Entre diversas mentiras, das quais a que estaria pagando em dia os compromissos do clube – basta conversar com a Dra, Gislaine Nunes, advogada dos clientes que, somados, detém o maior passivo da agremiação, para desmarcara-lo -, o cartola emendou:
“O projeto (de SAF) se chama Real Sociedade Portuguesa de Desportos”
“Eu passaria o bastão e seria o CEO por um determinado tempo”

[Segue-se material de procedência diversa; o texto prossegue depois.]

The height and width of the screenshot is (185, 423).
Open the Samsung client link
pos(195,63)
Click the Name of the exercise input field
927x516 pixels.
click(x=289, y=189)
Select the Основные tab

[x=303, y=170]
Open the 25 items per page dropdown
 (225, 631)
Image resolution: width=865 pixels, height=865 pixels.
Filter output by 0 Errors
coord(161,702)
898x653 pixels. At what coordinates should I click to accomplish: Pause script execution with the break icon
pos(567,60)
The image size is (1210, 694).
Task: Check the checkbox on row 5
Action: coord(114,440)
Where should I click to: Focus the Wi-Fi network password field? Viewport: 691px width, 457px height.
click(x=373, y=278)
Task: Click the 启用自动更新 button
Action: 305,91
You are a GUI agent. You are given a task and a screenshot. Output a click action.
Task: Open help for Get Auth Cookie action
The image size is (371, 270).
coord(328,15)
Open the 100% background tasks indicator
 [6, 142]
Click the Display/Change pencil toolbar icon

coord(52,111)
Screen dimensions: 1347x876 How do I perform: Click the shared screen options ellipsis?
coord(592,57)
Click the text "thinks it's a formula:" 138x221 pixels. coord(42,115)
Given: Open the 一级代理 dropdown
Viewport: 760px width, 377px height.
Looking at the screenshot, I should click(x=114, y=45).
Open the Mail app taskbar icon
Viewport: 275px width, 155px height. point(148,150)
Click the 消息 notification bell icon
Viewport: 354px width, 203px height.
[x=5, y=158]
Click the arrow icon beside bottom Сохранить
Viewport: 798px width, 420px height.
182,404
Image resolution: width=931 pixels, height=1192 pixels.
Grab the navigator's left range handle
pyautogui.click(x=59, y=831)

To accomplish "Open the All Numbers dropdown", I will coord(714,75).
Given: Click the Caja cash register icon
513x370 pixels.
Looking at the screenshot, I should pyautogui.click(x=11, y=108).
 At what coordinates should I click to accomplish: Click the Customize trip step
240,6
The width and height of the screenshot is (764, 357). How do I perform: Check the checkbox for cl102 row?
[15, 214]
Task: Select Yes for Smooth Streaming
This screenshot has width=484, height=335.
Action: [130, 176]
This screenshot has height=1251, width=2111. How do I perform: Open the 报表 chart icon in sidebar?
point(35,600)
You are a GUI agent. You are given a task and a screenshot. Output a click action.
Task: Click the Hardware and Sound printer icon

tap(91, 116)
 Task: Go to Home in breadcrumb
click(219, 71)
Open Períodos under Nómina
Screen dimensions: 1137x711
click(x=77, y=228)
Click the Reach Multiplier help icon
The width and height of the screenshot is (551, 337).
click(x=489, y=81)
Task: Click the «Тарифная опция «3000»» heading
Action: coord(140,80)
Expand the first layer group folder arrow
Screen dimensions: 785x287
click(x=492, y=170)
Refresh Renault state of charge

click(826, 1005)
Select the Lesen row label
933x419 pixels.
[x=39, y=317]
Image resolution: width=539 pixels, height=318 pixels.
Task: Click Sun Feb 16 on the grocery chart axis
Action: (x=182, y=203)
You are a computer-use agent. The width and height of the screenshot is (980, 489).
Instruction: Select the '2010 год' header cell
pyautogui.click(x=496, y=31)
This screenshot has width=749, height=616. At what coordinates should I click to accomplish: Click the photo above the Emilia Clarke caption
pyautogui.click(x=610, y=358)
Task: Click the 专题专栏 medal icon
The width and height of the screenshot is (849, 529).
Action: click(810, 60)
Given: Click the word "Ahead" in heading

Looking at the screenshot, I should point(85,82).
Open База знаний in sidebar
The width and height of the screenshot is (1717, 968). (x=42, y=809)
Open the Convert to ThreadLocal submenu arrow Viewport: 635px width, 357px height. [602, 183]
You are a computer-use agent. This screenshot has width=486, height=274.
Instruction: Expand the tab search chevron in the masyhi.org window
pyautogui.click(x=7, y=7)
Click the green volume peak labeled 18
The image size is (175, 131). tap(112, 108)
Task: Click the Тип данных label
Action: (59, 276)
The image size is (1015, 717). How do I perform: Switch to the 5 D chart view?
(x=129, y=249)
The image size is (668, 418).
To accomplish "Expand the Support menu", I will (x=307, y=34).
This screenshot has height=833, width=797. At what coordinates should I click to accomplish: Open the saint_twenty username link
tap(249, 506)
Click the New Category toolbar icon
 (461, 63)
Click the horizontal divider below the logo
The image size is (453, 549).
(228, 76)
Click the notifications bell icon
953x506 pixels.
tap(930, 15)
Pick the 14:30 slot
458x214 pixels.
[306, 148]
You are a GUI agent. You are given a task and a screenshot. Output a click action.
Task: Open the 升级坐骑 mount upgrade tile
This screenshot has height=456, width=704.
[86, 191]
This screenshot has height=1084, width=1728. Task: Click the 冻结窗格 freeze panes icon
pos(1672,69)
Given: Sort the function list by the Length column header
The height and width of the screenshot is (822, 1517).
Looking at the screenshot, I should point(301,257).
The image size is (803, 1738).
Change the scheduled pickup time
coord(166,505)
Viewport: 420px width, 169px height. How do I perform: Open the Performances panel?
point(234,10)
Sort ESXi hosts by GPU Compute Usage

“O Conselho Administrativo seria profissional, o Conselho de Orientação Fiscal também seria profissional e haverá uma auditoria externa”
Trata-se, escancaradamente, de um golpe.
Ao se autodeterminar CEO de uma operação que sequer estaria sacramentada, Castanheira deixa claro que tratar-se-ia de uma das ‘imposições’ para a Lusa conceder o futebol ao possível comprador.
Na prática, o novo presidente do clube – como comprova o caso do Vasco da Gama – mandaria somente na parte social, cabendo ao esperto cartola, sem a necessidade de batalhar por votos, a lucrativa cereja do bolo.